[PROBLEM DESCRIPTION]: All lines below are to be output exactly as they stand.

[EXCERPTED DATA]:
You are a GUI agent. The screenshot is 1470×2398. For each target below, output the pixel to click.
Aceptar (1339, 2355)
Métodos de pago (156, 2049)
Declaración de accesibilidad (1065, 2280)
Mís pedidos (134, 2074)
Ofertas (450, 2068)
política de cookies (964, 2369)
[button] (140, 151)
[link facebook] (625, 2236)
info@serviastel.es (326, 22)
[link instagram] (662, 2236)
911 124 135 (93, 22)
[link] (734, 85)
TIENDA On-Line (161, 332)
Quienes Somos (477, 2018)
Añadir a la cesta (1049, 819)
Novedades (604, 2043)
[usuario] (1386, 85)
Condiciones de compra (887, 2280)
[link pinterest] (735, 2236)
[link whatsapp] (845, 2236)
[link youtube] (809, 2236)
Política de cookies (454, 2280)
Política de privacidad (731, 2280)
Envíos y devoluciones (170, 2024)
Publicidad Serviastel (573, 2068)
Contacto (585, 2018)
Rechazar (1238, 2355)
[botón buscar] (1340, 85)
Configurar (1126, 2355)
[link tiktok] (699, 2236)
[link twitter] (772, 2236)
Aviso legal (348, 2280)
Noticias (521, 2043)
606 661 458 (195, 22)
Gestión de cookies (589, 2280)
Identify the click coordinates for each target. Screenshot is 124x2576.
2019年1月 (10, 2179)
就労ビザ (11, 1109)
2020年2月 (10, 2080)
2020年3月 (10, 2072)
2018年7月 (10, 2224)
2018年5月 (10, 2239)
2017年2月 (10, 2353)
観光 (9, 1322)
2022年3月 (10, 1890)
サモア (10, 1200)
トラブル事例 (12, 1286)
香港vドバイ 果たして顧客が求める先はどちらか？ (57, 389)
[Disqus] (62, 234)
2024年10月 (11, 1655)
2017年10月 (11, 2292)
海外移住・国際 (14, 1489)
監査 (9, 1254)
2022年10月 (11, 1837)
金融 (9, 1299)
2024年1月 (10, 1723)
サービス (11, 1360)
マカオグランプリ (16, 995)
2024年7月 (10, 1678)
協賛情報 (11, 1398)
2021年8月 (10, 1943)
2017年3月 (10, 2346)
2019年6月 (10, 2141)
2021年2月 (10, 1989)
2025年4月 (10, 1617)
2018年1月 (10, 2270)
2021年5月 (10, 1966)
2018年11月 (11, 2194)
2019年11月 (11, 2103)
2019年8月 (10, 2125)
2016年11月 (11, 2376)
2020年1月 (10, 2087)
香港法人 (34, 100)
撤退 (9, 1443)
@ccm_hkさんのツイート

[YOUR RESPONSE]:
You are a GUI agent. The screenshot is 1470×2398. For each target below, output the pixel to click.
Aceptar (1339, 2355)
Métodos de pago (156, 2049)
Declaración de accesibilidad (1065, 2280)
Mís pedidos (134, 2074)
Ofertas (450, 2068)
política de cookies (964, 2369)
[button] (140, 151)
[link facebook] (625, 2236)
info@serviastel.es (326, 22)
[link instagram] (662, 2236)
911 124 135 (93, 22)
[link] (734, 85)
TIENDA On-Line (161, 332)
Quienes Somos (477, 2018)
Añadir a la cesta (1049, 819)
Novedades (604, 2043)
[usuario] (1386, 85)
Condiciones de compra (887, 2280)
[link pinterest] (735, 2236)
[link whatsapp] (845, 2236)
[link youtube] (809, 2236)
Política de cookies (454, 2280)
Política de privacidad (731, 2280)
Envíos y devoluciones (170, 2024)
Publicidad Serviastel (573, 2068)
Contacto (585, 2018)
Rechazar (1238, 2355)
[botón buscar] (1340, 85)
Configurar (1126, 2355)
[link tiktok] (699, 2236)
[link twitter] (772, 2236)
Aviso legal (348, 2280)
Noticias (521, 2043)
606 661 458 (195, 22)
Gestión de cookies (589, 2280)
Identify the click coordinates for each target. Screenshot is 124x2576.
2019年1月 (10, 2179)
就労ビザ (11, 1109)
2020年2月 (10, 2080)
2020年3月 (10, 2072)
2018年7月 (10, 2224)
2018年5月 (10, 2239)
2017年2月 (10, 2353)
観光 (9, 1322)
2022年3月 (10, 1890)
サモア (10, 1200)
トラブル事例 (12, 1286)
香港vドバイ 果たして顧客が求める先はどちらか？ (57, 389)
[Disqus] (62, 234)
2024年10月 (11, 1655)
2017年10月 (11, 2292)
海外移住・国際 (14, 1489)
監査 (9, 1254)
2022年10月 (11, 1837)
金融 (9, 1299)
2024年1月 (10, 1723)
サービス (11, 1360)
マカオグランプリ (16, 995)
2024年7月 (10, 1678)
協賛情報 (11, 1398)
2021年8月 (10, 1943)
2017年3月 (10, 2346)
2019年6月 (10, 2141)
2021年2月 (10, 1989)
2025年4月 (10, 1617)
2018年1月 (10, 2270)
2021年5月 (10, 1966)
2018年11月 (11, 2194)
2019年11月 (11, 2103)
2019年8月 (10, 2125)
2016年11月 (11, 2376)
2020年1月 (10, 2087)
香港法人 (34, 100)
撤退 (9, 1443)
@ccm_hkさんのツイート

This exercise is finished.